DOCUMENT PASSAGE |
Static timing analysis (STA) is used to analyze, debug, and validate the time performance of a chip during the design phase and in advance of actual fabrication. The timing of the chip is simulated to determine if it meets the timing constraints to achieve timing closure and, therefore, is likely to operate properly if fabricated in accordance with the tested design.
Deterministic STA (DSTA) propagates timing quantities, such as arrival times, required arrival times, and slews, along with any other timing related quantities (guard times, adjusts, asserts, etc.), as single valued deterministic data. Each individual timing run covers a single corner in a space of process variations. A corner is a set of input values for variables that may include temperature of the circuit, input voltage, and various manufacturing variables of an integrated circuit. In order to evaluate the impact that a given variable will have on timing, multiple DSTA timing runs must be executed with variables that affect timing set at several maximum and minimum corners, such as high and low temperature, high and low voltages, and various processing conditions. For example, DSTA timing runs may compare a corner characterized by a combination of high input voltage, a high operating temperature, and the worst manufacturing variables with a corner characterized by a combination of a low input voltage, a low operating temperature, and the best manufacturing variables. As a check of the performance of the integrated circuit design, many or all of the corners may be run and the integrated circuit design adjusted until all of the corners pass the timing tests.
To maintain timing closure, DSTA limits the actual delay for any path by ensuring that the actual delay is always faster than a slow test limit and always slower than a fast test limit. The difference between the actual delay and these test limits is called a timing margin. Minimization of the timing margin provides higher performance and lower power for the same technology. However, the timing margin includes many diverse sources of delay variation.
In DSTA, the cell and wire delay components of each path are treated independently from all other paths. The worst case is found and included in the timing margin. In addition, the modeling of a cell and wire delay along any arbitrary path contains errors in the form of inaccuracies and simplifications. For DSTA, the extremes of these errors are used when applying delays and calculating delays. As a result, this further increases the required margin, which is contrary to the desired trend toward minimization. The environment conditions that the chip can experience in the final end-use application, such as the largest and smallest voltage, the highest and lowest temperature, an estimate of the maximum lifetime, etc., have an increase by the maximum possible uncertainty in the estimation, and the delay model sensitivity to these effects is also included in the margin setting. Manufacturing process variations lead to device and interconnect variations with a multitude of different variable variations, like device channel length, gate capacitance, and interconnect wire capacitance and resistance, which all impact the delay of a path on the chip. For each of these variables, a pessimistic maximum and minimum range of variation is assumed and is added into the timing margin. As a result, the combination of these sources of delay estimation sets an overly pessimistic timing picture.

Stored data
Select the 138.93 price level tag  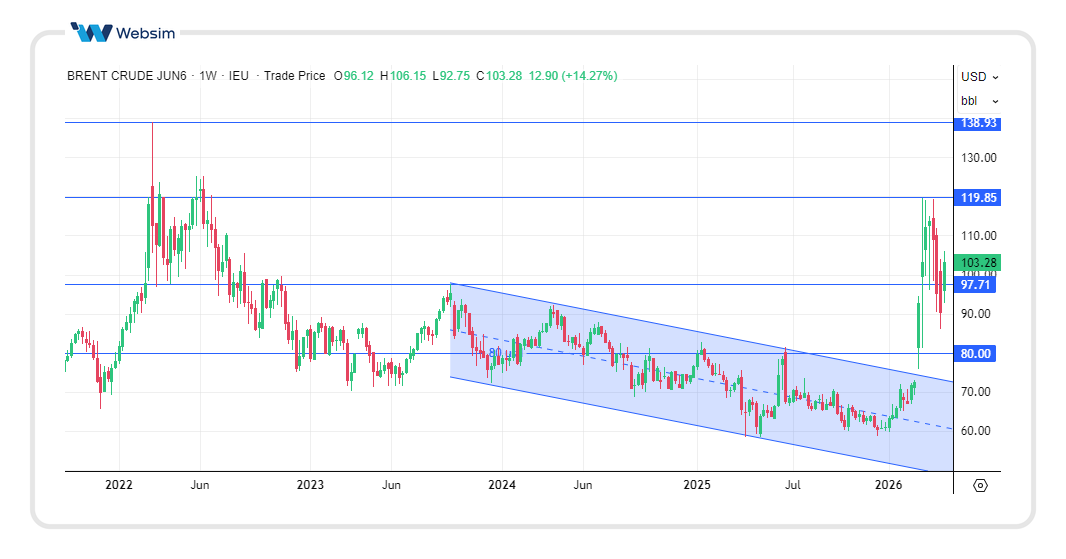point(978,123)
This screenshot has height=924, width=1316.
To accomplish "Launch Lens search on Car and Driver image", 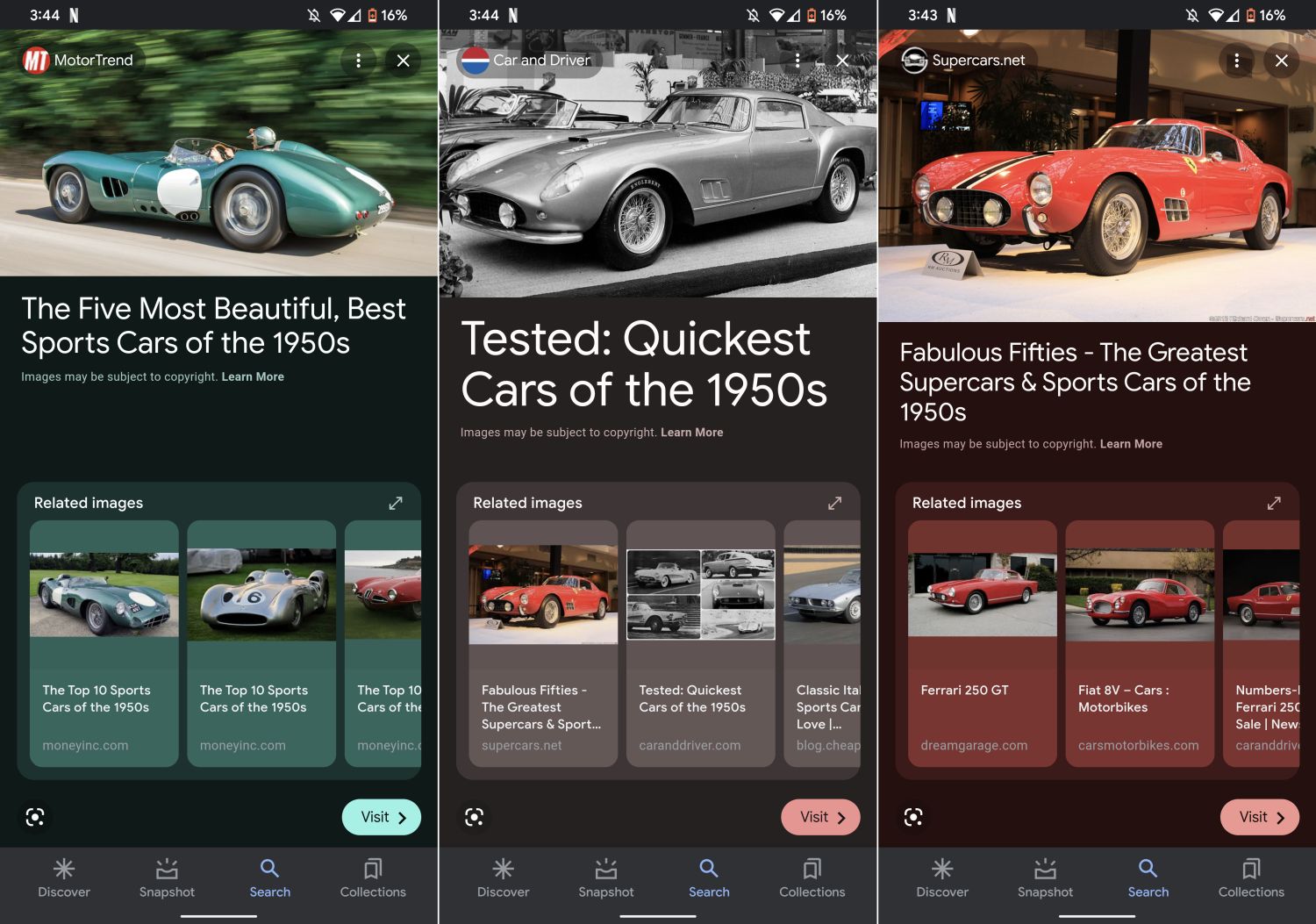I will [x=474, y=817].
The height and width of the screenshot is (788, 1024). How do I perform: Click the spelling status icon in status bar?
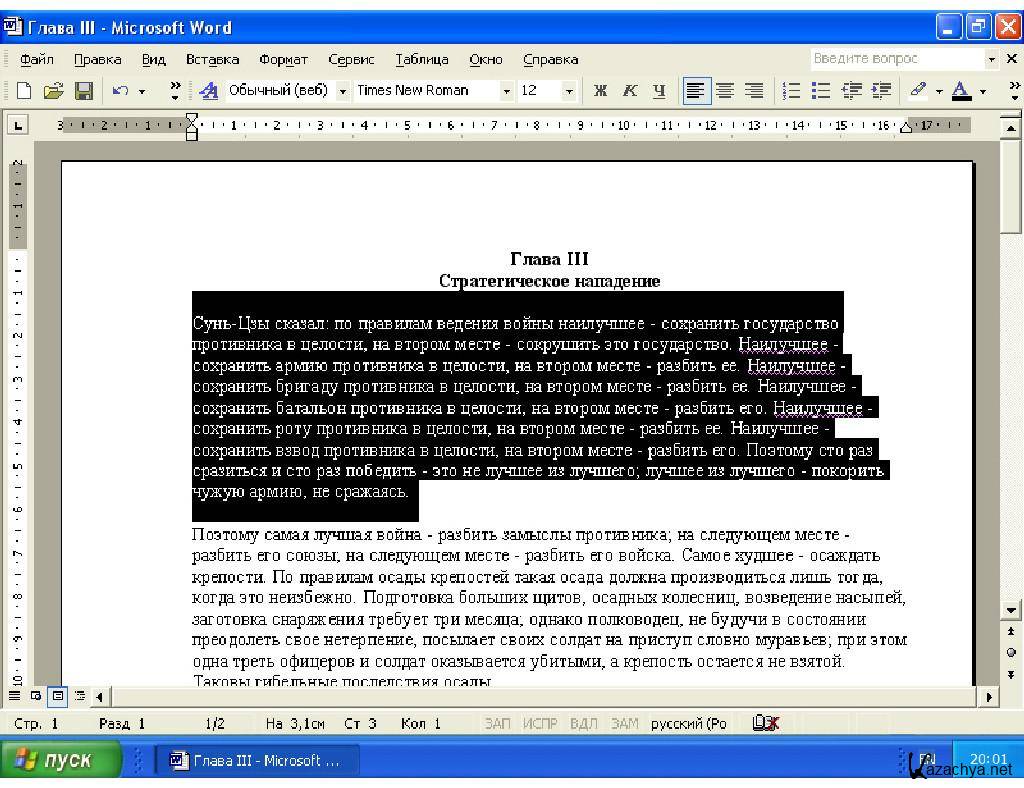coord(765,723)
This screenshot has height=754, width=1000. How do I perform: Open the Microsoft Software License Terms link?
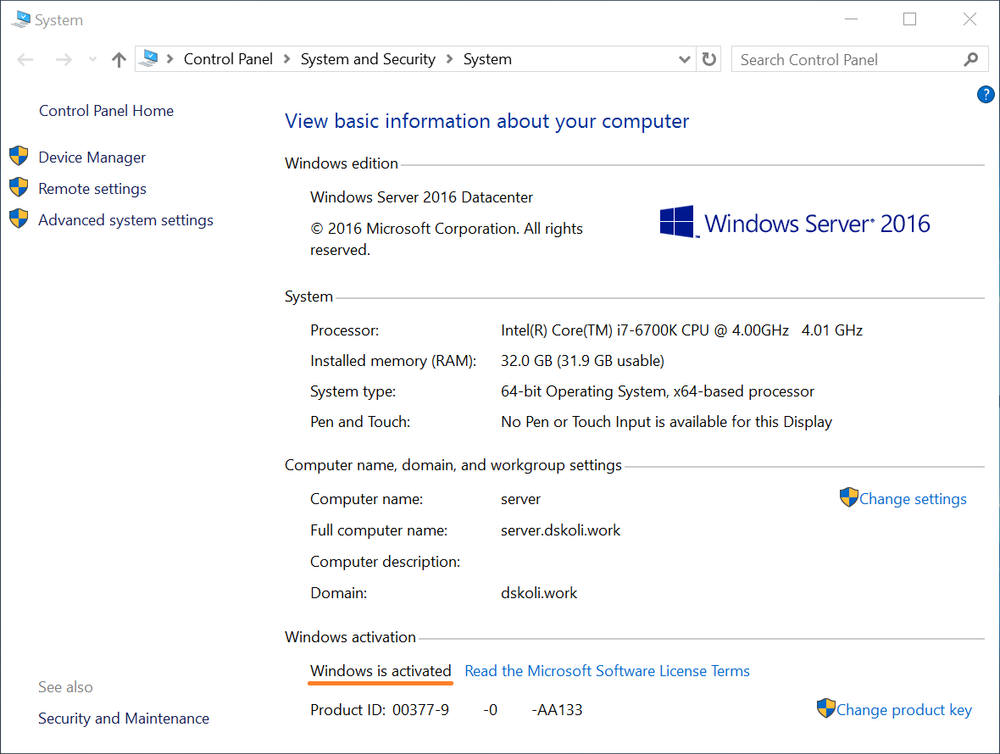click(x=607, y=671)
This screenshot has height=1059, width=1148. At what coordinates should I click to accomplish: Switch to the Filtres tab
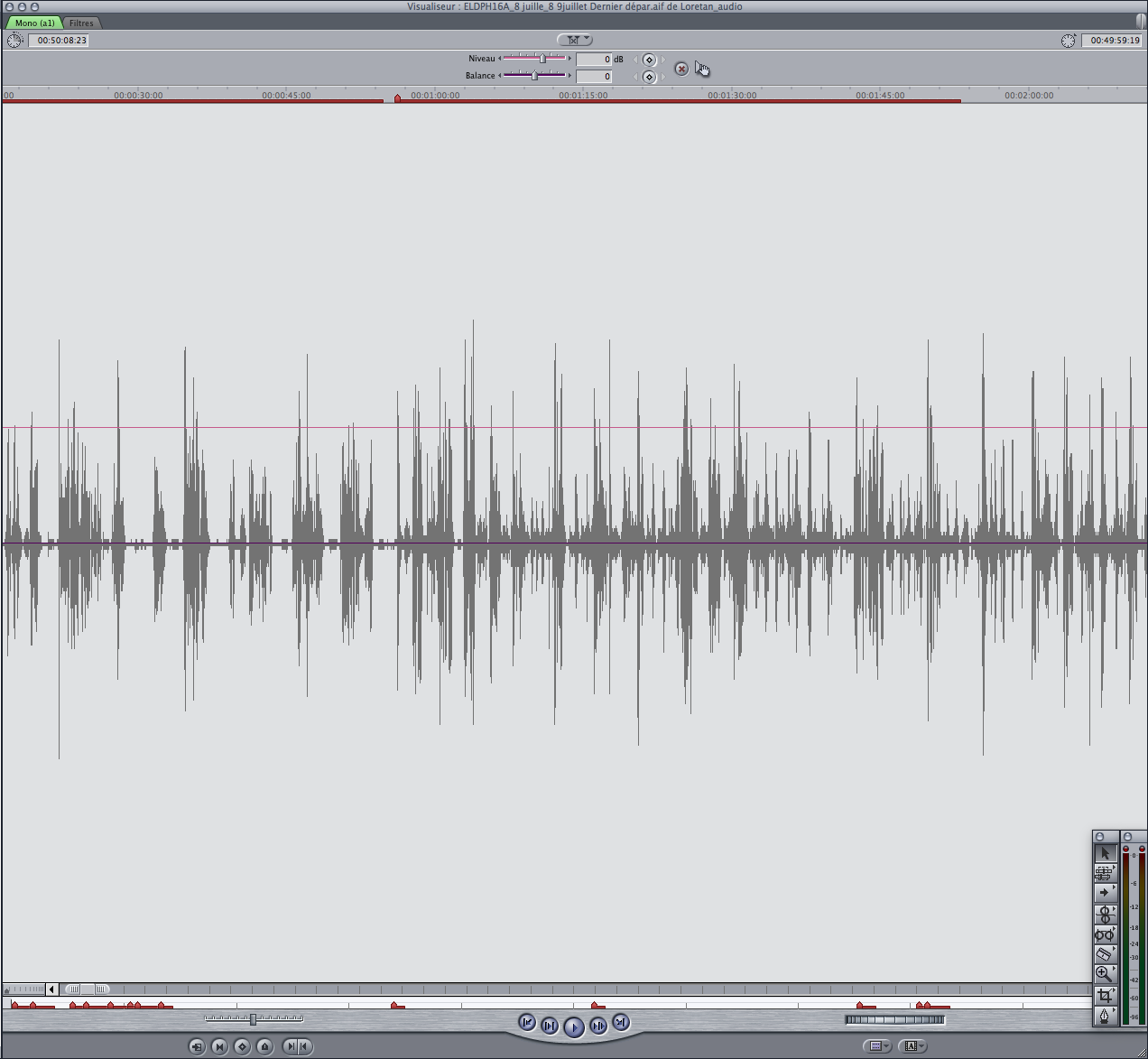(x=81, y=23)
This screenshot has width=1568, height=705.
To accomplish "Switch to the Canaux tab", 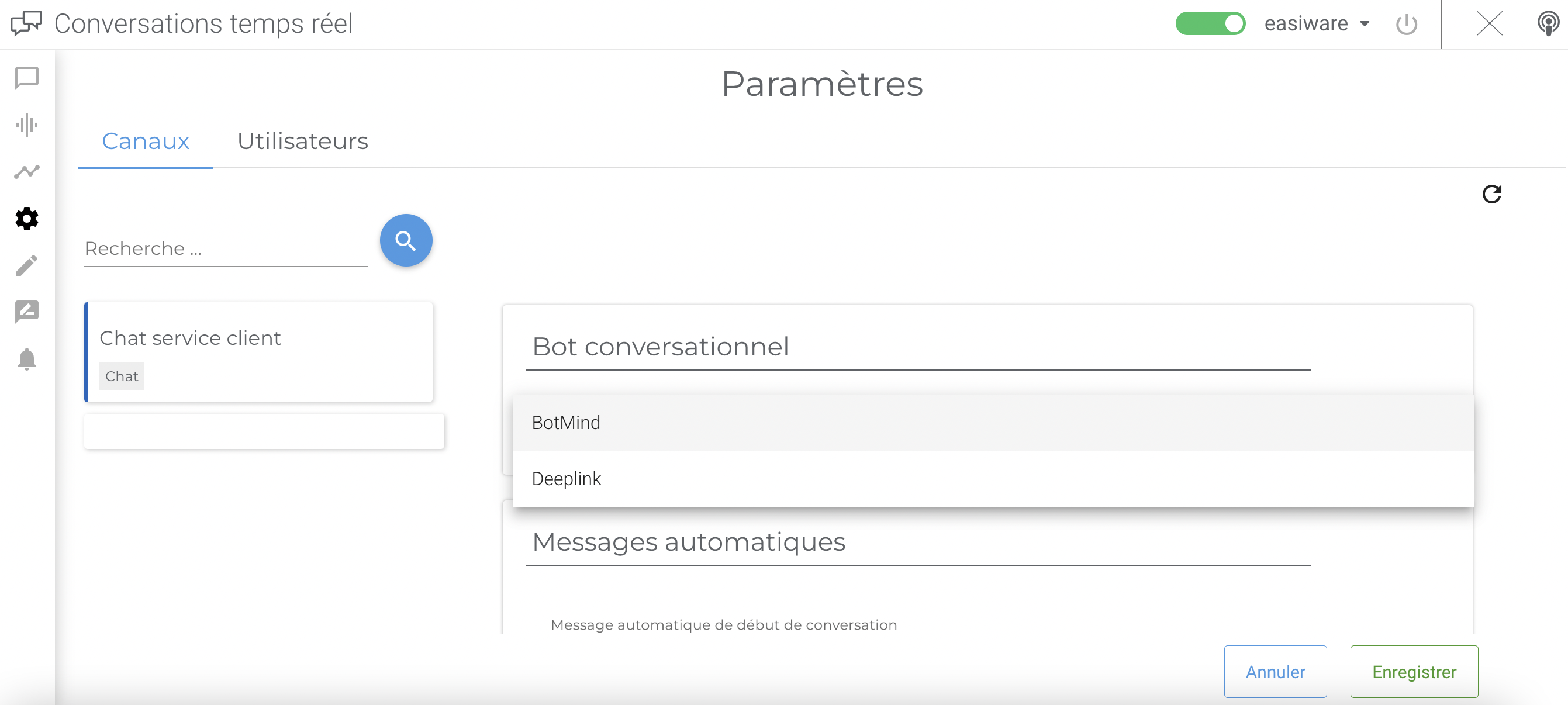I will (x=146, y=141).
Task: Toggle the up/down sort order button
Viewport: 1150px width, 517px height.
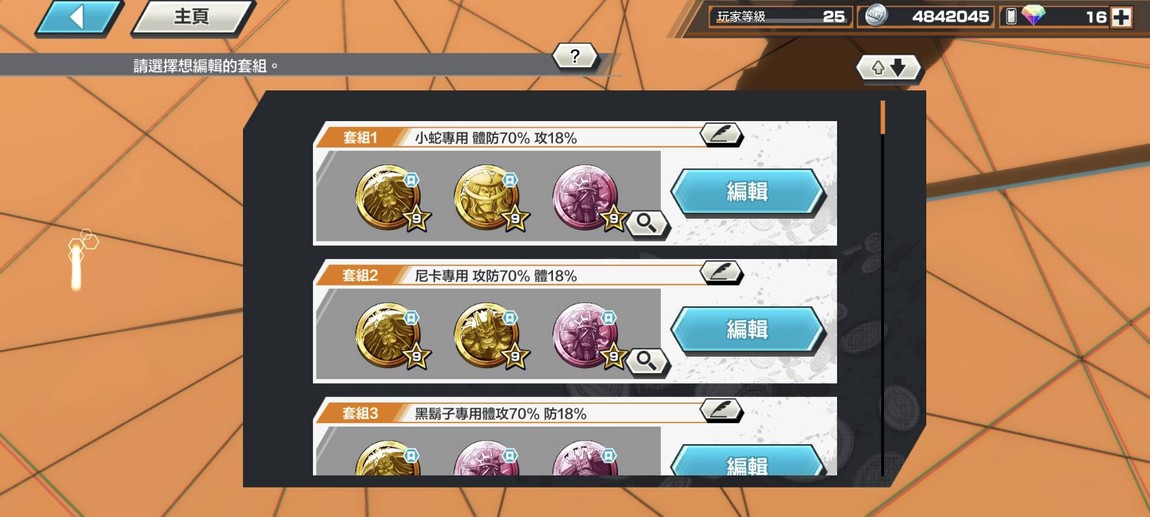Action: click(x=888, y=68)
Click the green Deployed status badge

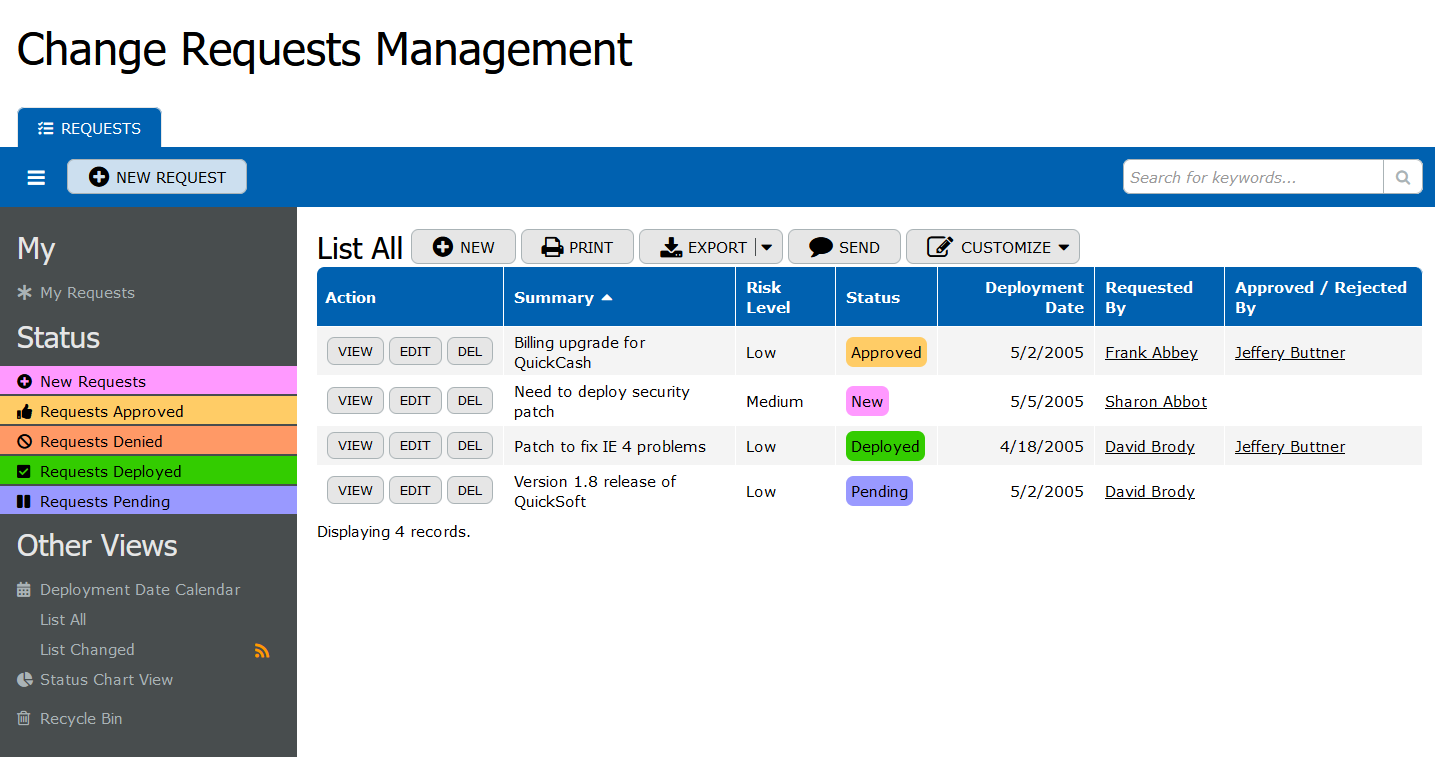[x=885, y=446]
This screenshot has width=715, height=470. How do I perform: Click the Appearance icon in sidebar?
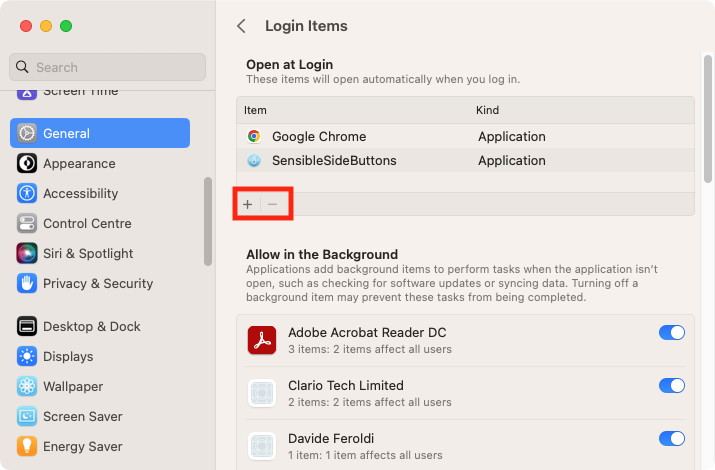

INSTRUCTIONS TO FOLLOW | Continue the passage on static timing analysis from its last sentence.

RESPONSE |
When investigated, the main reason for a timing fail is exposed in the sensitivity of the timing test to the source of variation, whether source of variation is a state dependent effect, an environment variable, or a process variation. Sensitivities are calculated in a block-based statistical static timing analysis (SSTA) approach at every timing path, cell, and interconnect, and are accumulated along a path and exposed at the final timing test. The relative size of these sensitivities indicates which of these variations is most critical, and can be the main contributor or cause of hardware that is unlikely to operate properly.
A single large sensitivity indicates a serious problem that needs to be corrected in the design. Evenly distributed small sensitivities reflect design robustness towards variations, so the accumulated pessimism is too large. This effect is included in SSTA when seeking for a worst case of a joint probability distribution of all statistical variables. However, not all origins of the timing margins can be part of timing calculations in SSTA. For example, the state dependent effects are application specific and, as a result, do not have a distribution from chip to chip. Modeling inaccuracy and simplification may be consistent for all cells and every chip has to work on all environment conditions. So, a large margin is left beyond the capabilities of SSTA.
Further, to apply SSTA, the process must be modeled in a statistical fashion. For every process variable, a distribution must be specified and verified with hardware manufactured under the same conditions the new chip may experience. This is an extremely difficult task, and imposes expensive restrictions on the manufacturing process that may limit process changes.
DSTA only predicts a single corner of the space of process variations with each timing run. Consequently, in order to achieve timing closure and assuming N variables (i.e., sources of variation) and two corners per variable, up to 2N corners may have to be analyzed by individual DSTA timing runs. Unfortunately, this may lead to an excessive and impractical number of timing runs to analyze, debug, and validate a chip design.
Accordingly, there is a need for an improved method during DSTA that overcomes these and other deficiencies of conventional DSTA.